Studio visits Robbie Schweiger

On Tuesday, 27 September and Wednesday 28 September 2022, Robbie Schweiger, freelance curator and collections researcher at the Stedelijk Museum Amsterdam, will make a series of studio visits to artists in The Hague.

He describes his areas of interest as follows:

“I am interested in the broadening of human and non-human perspectives and different systems of knowledge transfer.Themes that have occupied my attention for quite some time are the gap between the prevailing language in academia/the art world and lived experiences, biopolitics, care ethics, ecology, pseudoscience, science fiction, decentralized technological developments (including metaverses and nfts) and the combination of art and activism.”

Sign up
If you are interested in a visit to one of Robbie Schweiger's studios, you can let us know until Thursday, September 15. The reactions received, together with any suggestions from Stroom, will be submitted to Robbie.

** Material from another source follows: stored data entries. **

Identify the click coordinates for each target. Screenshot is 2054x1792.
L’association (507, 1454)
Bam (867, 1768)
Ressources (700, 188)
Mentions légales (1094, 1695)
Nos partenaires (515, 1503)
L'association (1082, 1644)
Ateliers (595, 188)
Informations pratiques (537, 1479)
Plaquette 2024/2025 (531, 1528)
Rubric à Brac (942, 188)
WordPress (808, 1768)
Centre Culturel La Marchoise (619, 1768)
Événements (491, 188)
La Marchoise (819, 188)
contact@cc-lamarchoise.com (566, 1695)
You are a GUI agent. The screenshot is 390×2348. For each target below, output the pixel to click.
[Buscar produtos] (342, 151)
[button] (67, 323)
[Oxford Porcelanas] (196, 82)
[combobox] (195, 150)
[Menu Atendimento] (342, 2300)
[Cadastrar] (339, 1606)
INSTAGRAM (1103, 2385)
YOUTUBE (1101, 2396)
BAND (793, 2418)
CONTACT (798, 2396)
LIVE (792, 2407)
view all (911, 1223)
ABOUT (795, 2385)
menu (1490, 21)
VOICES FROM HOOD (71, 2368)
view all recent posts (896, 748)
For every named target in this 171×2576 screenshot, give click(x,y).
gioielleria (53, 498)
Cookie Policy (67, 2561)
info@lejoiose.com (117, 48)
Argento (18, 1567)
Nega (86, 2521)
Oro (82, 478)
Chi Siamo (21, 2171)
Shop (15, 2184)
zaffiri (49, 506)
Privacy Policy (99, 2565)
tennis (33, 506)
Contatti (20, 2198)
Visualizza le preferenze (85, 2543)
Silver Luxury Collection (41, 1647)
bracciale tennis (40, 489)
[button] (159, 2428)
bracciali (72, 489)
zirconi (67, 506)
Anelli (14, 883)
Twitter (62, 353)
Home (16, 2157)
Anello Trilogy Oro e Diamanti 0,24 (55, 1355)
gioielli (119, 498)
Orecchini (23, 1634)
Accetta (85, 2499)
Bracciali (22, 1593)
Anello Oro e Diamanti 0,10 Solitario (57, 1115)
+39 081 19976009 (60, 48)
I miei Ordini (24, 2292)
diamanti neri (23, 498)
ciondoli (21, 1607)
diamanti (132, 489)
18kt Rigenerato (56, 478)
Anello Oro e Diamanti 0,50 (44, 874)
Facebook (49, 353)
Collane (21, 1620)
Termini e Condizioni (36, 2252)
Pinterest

From the list he will make a choice on the basis of which the visit program will be composed.You will be notified shortly after the application deadline when you have been selected by the curator for a studio visit.

Short biography
Robbie Schweiger studied art history at the University of Amsterdam and Russian and Eurasian Studies at Leiden University. Since 2017, he has been initiating and curating research and exhibition projects at home and abroad.His exhibitions focus on and mostly take place in (semi)public space, in parks, nightclubs, cinemas, on ferries, on facades and balconies and in the metaverse. Later this year, the book Beginning in Middle: Conversations on the Post-Soviet will be published. This interview series with artists working with/from a post-Soviet context, on which he has been working with art historian Elsbeth Dekker for the past year, will be published Jap Sam Books. In addition to his work as a freelance curator and writer, he works as a collections researcher (archive, library and art collection) at Stedelijk Museum Amsterdam. For his research on artist networks in Central Asia for the Stedelijk, he received a NWO Museum Grant in 2021.